I look around the table: Mother has changed into a chinoiserie house dress. Paul is wearing a bulky dark-brown sweater and canvas trousers. Emil is wearing a brown wool suit-jacket, ivory shirt, and yellow tie. Father is wearing a brown wool suit-jacket, ivory shirt, and hunter-green tie. Grandfather is wearing a black frock coat with a boiled shirt and narrow black tie, and his yarmulke (again). Johnny is wearing a powder-blue blanket and a red-embroidered little nightshirt. His breath smells like milk when I look down.

‘Thank you ever so much for the dress,’ I tell mother.

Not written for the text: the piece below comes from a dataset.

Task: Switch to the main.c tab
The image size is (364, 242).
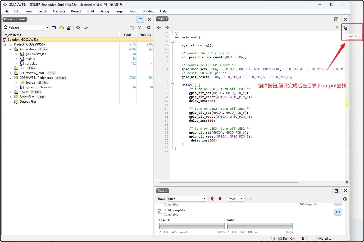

‘That’s better, then,’ mother says. But we’ve crossed a line and she’s backed up instinctively, watching us while she serves. Johnny begins to gasp, inflating his lungs for a scream, and then sinks into my arms.

‘Will you take him to the kitchen,’ mother gasps, ‘if he has to do that while we’re eating? There, he’s done it.’

I don’t mind the smell, because it’s Johnny’s smell, and I’m more used to it than anyone. I stare at the pork roast and think, no one’s going to be eating that for a minute.

‘Disgusting,’ she says. ‘Can’t you take him somewhere else for that?’

‘How do you know it’s him, mommy?’

I raise my bum from the chair and give a push, and watch mommy’s face begin to curdle. ‘Another present from us both,’ I tell her.

I rise a little more and press down from inside. Emil coughs, grandfather looks sad, father begins to notice.

‘Two of life’s pleasures,’ Paul says, fussing with his flies for a minute. We all listen to his stream strike the bottom of the tabletop and form a pool on the parquet. Mommy suddenly remembers to lift her feet.

‘Macintosh,’ Emil gasps.

‘Mother, you don’t get to tell Johnny when to shit,’ I say.

Grandfather whispers towards Paul: ‘Shall we say goodbye?’

‘In a minute,’ Paul says.

We can hear his stream feeding its own pool.

He helps me to my feet. A few moments later, grandfather has been waiting for us on the staircase. We wait for him to show us how to think about this.